> _Ausgewählter Text_
Info-Flyer zum Memorial für die ermordeten jüdischen Schüler in der Freiherr-vom-Stein-Schule Fulda vorgestellt

Dr. Michael Imhof

Jüdisches Leben und Existenzen „lebendig“ halten, den Holocaust nicht verleugnen und als „geschehen“ erachten – diesen Zielsetzungen hat sich vor einiger Zeit die Freiherr-vom-Stein-Schule Fulda verschrieben. Nachdem am 1. März 2016, 71 Jahre nach der Befreiung Deutschlands vom Nationalsozialismus, in der Eingangshalle der Freiherr-vom-Stein-Schule Fulda eine Gedenktafel mit den Lebensdaten der ermordeten Schülerinnen und Schüler, die die frühere Oberrealschule besuchten, enthüllt wurde, wurde heute, am 25. Januar 2023, sieben Jahre nach der Enthüllung des Memorials und zwei Tage vor dem „Internationalen Tag des Gedenkens an die Opfer des Holocaust“ in der Mediothek der Freiherr-vom-Stein-Schule Fulda als Ergänzung zum Memorial ein Informations-Flyer mit wichtigen Hintergrundinformationen zum Ehrenmal der Öffentlichkeit vorgestellt und an die Schulgemeinde übergeben. Zu verdanken war es seinerzeit dem ehrenamtlichen Engagement von Dr. Michael Imhof, früher Schüler am Freiherr-vom-Stein-Gymnasium Fulda, dass das Memorial, dem intensive Recherchen vorausgegangen waren, realisiert werden konnte. Verantwortlich für den Flyer zeichnet sich ebenfalls federführend Dr. Michael Imhof.

Vor dem Memorial im Treppenhaus der Freiherr-vom-Stein-Schule Fulda (v.l.): Studiendirektor Thomas Manderscheid, Rudolf Zibuschka, Viola Riesner, Roman Melamed, Schulamtsdirektor a.D. Dr. Michael Imhof, Studiendirektor André Müller und Schulleiter Oberstudiendirektor Dr. Ulf Brüdigam.

„Denkmäler oder Mahnmale sind materielle Zeichen einer kollektiven Erinnerung. Es gibt Denkmäler von internationaler, nationaler oder lokaler Bedeutung – haben sie doch eines gemeinsam: sie geben Zeugnis davon, was stattgefunden hat und was für würdig oder notwendig befunden wird als Erinnerungszeichen im öffentlichen Raum gesehen zu werden“, so Schulleiter Oberstudiendirektor Dr. Ulf Brüdigam anlässlich der Vorstellung des Info-Flyers am Donnerstag in der Freiherr-vom-Stein-Schule Fulda. Dieser weiter: „Dank unserer Gedenktafel im Treppenhaus, an der man mehrmals täglich vorbeikommt, wird der Blick und die Erinnerung auf das Schicksal jüdischer Schülerinnen und Schüler der Oberrealschule Fulda, einer Vorgängerinstitution der Freiherr-vom-Stein-Schule gerichtet.

> _Aufgeführte Datensätze_
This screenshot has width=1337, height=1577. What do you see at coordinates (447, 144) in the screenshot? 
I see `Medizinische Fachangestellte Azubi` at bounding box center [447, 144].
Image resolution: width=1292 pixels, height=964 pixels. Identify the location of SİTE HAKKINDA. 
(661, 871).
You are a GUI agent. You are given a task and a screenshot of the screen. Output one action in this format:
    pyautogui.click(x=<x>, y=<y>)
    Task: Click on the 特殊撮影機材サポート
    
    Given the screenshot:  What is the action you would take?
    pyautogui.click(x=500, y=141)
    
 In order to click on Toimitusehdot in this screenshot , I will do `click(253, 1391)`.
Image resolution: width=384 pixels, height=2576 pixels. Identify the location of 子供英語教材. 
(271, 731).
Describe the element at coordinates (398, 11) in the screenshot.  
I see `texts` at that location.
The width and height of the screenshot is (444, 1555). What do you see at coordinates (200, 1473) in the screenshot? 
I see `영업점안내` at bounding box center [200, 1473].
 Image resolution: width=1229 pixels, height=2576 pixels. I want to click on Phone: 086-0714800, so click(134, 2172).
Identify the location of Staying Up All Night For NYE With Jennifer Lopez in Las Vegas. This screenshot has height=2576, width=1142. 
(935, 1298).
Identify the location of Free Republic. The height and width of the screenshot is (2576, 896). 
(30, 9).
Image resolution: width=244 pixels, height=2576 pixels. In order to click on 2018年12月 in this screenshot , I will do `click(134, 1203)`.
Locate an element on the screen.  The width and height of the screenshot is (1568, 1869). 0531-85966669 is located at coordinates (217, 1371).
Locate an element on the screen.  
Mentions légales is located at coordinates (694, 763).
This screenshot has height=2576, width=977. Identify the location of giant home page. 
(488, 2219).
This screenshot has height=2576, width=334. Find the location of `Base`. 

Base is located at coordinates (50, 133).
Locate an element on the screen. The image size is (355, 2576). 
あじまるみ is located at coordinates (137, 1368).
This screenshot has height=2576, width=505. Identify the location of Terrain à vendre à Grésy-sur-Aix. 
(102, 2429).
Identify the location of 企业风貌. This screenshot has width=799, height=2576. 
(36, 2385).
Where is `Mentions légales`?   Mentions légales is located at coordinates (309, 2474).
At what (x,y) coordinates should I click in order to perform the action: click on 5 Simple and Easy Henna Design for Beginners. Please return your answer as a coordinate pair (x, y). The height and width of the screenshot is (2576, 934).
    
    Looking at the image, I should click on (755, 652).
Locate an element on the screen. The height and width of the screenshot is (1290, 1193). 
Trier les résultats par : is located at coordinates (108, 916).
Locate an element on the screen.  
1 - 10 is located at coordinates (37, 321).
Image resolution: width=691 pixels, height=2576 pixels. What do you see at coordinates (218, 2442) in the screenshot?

> _Die Aufgabe_
Kopiere aus dem Text über das Memorial den Abschnitt von „Vor dem Memorial“ bis „Dr. Ulf Brüdigam.“ Wort für Wort.

> _Lösung_
Vor dem Memorial im Treppenhaus der Freiherr-vom-Stein-Schule Fulda (v.l.): Studiendirektor Thomas Manderscheid, Rudolf Zibuschka, Viola Riesner, Roman Melamed, Schulamtsdirektor a.D. Dr. Michael Imhof, Studiendirektor André Müller und Schulleiter Oberstudiendirektor Dr. Ulf Brüdigam.